Après plus de dix ans de guerre civile au Burundi, le groupe rebelle le plus important en nombre, le Conseil national pour la défense de la démocratie—Forces pour la défense de la démocratie (CNDD-FDD), a remporté les élections administratives locales et parlementaires en 2005, et Pierre Nkurunziza, dirigeant des CNDD-FDD, s’est présenté comme candidat unique à l’élection indirecte pour la présidence.  Nkurunziza et d’autres ont promis que son gouvernement serait respectueux des droits humains.2

Cependant, depuis les élections, des membres des forces de sécurité d’Etat se sont rendus responsables de graves violations des droits humains, souvent au cours de poursuites de supposés combattants et partisans des FNL, le seul groupe rebelle qui combattait encore le gouvernement. Des centaines de civils ont été arbitrairement arrêtés et détenus, et certains ont même été torturés et tués par des policiers, des militaires et des agents de renseignement.3 Les groupes de défense des droits humains et les observateursdes droits humains de l’ONUB4 ont dénoncé ces actes comme des violations du droit burundais et international.5

Après des mois de discussions, le gouvernement et les FNL ont signé un accord de cessez-le-feu le 7 septembre 2006. Bien qu’un accord de paix global n’ait pas encore été signé et que la démobilisation des combattants des FNL soit en retard sur le calendrier, le Burundi est plus proche de la paix qu’à aucun autre moment au cours des treize dernières années.

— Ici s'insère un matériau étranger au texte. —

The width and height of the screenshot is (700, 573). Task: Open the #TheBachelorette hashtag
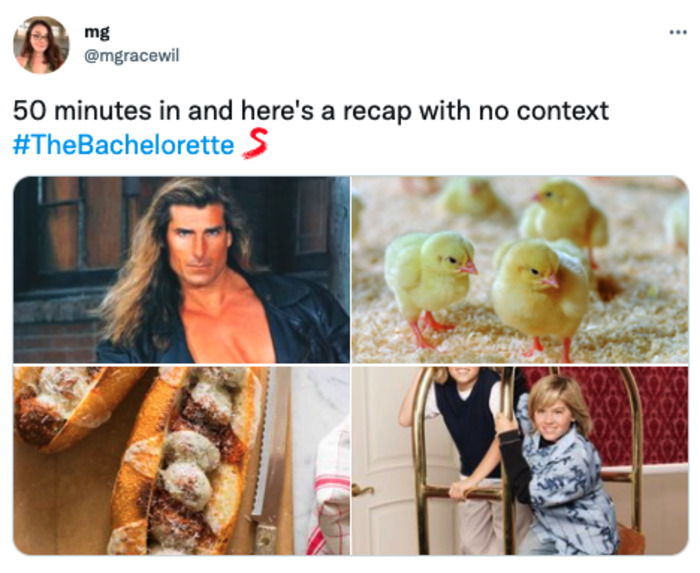point(123,145)
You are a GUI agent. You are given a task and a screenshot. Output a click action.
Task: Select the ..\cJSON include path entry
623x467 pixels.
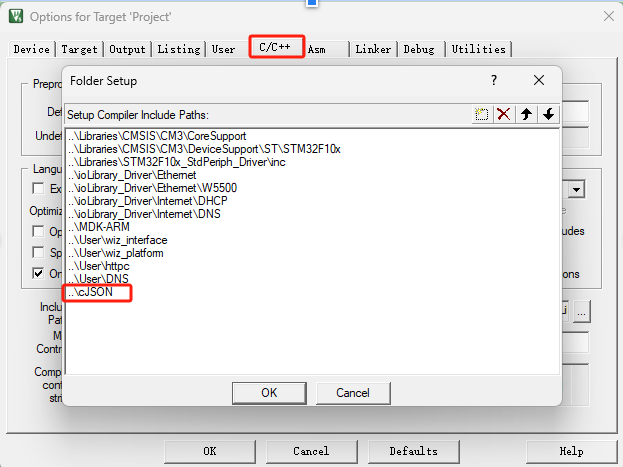coord(97,293)
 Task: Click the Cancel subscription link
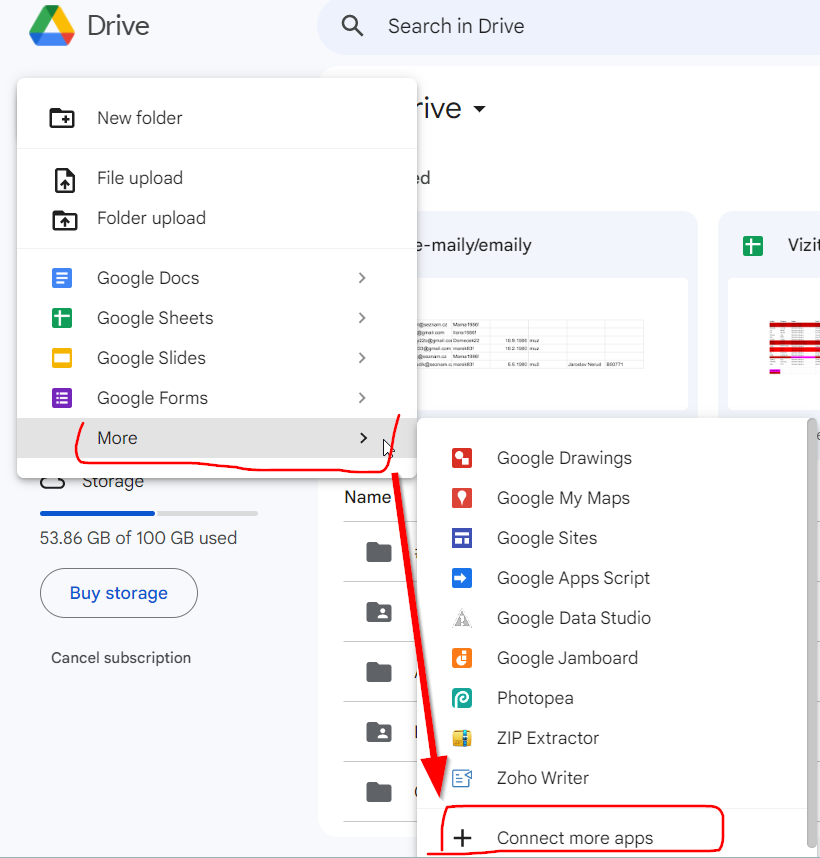(121, 658)
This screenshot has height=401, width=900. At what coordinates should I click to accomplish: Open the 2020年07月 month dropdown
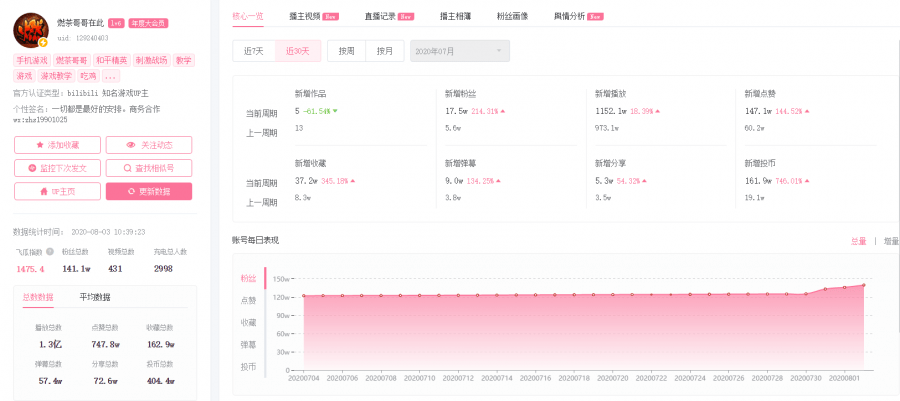point(459,50)
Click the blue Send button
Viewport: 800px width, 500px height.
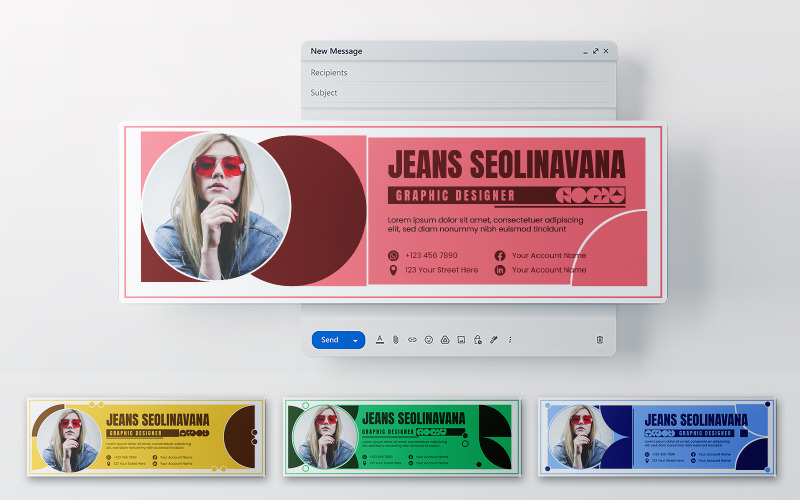tap(330, 340)
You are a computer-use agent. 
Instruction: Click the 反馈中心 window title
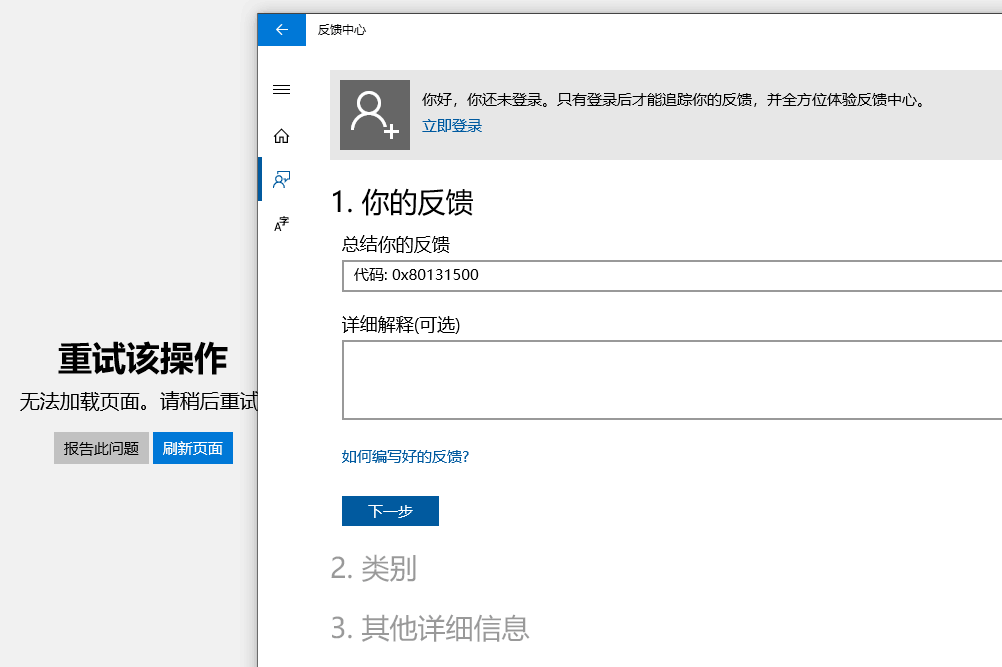click(342, 30)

Le Service de Renseignement National et l’état de droit

Depuis que le nouveau gouvernement a pris le pouvoir en août 2005, le Service National de Renseignement et son ancienne incarnation la Documentation Nationale6 ont été reconnus comme ayant commis des actes de torture et sont fortement incriminés pour avoir effectué des exécutions extrajudiciaires, crimes pour lesquels les responsables ont jusqu’ici échappé à toute punition. Un habitant de Bujumbura, la capitale, a déclaré à un chercheur de Human Rights Watch :

Les agents [du SNR] font peur aux gens. Les gens ne les soutiennent pas. On s’enfuit quand on les voit. . . Beaucoup d’arrestations ont été faites sans raison.7

En mars 2006, le président Nkurunziza a paraphé deux nouvelles lois qui gouvernent la structure et le personnel du SNR et qui ont été adoptées lors de la session de janvier du parlement.8 La nouvelle loi sur les fonctions du SNR stipule que sa mission est « la recherche, la centralisation et l’exploitation de tous les renseignements d’ordre politique, sécuritaire, économique et social nécessaires à l’information et à l’orientation de l’action du Gouvernement  en vue de garantir la sûreté de l’Etat. »9 Elle mandate le SNR pour enquêter sur un vaste éventail d’actes illégaux, depuis le terrorisme jusqu’aux menaces contre l’environnement.10

Le SNR est dirigé par un administrateur général et un administrateur général adjoint; tous deux ont le rang de ministre et sont nommés par le Président avec l’approbation du Sénat.11 L’administrateur général rend directement compte au Président, une disposition qui a conduit les gens à parler du SNR comme de la « police présidentielle. »12 Depuis que le nouveau gouvernement est entré en fonction, le Général Adolphe Nshimirimana, combattant des FDD13 pendant la guerre, a dirigé la Documentation Nationale et puis le SNR depuis son début en mars. La propre escorte de sécurité du Général Nshimirimana a été impliquée dans des exécutions extrajudiciaires et des tortures en 2005 et certaines victimes ont signalé que le Général Nshimirimana lui-même était présent au cours des séances d’interrogatoire comportant des actes de torture.14 Le Colonel Léonidas Kiziba, l’administrateur général adjoint, était officier de l’armée burundaise et était auparavant procureur militaire.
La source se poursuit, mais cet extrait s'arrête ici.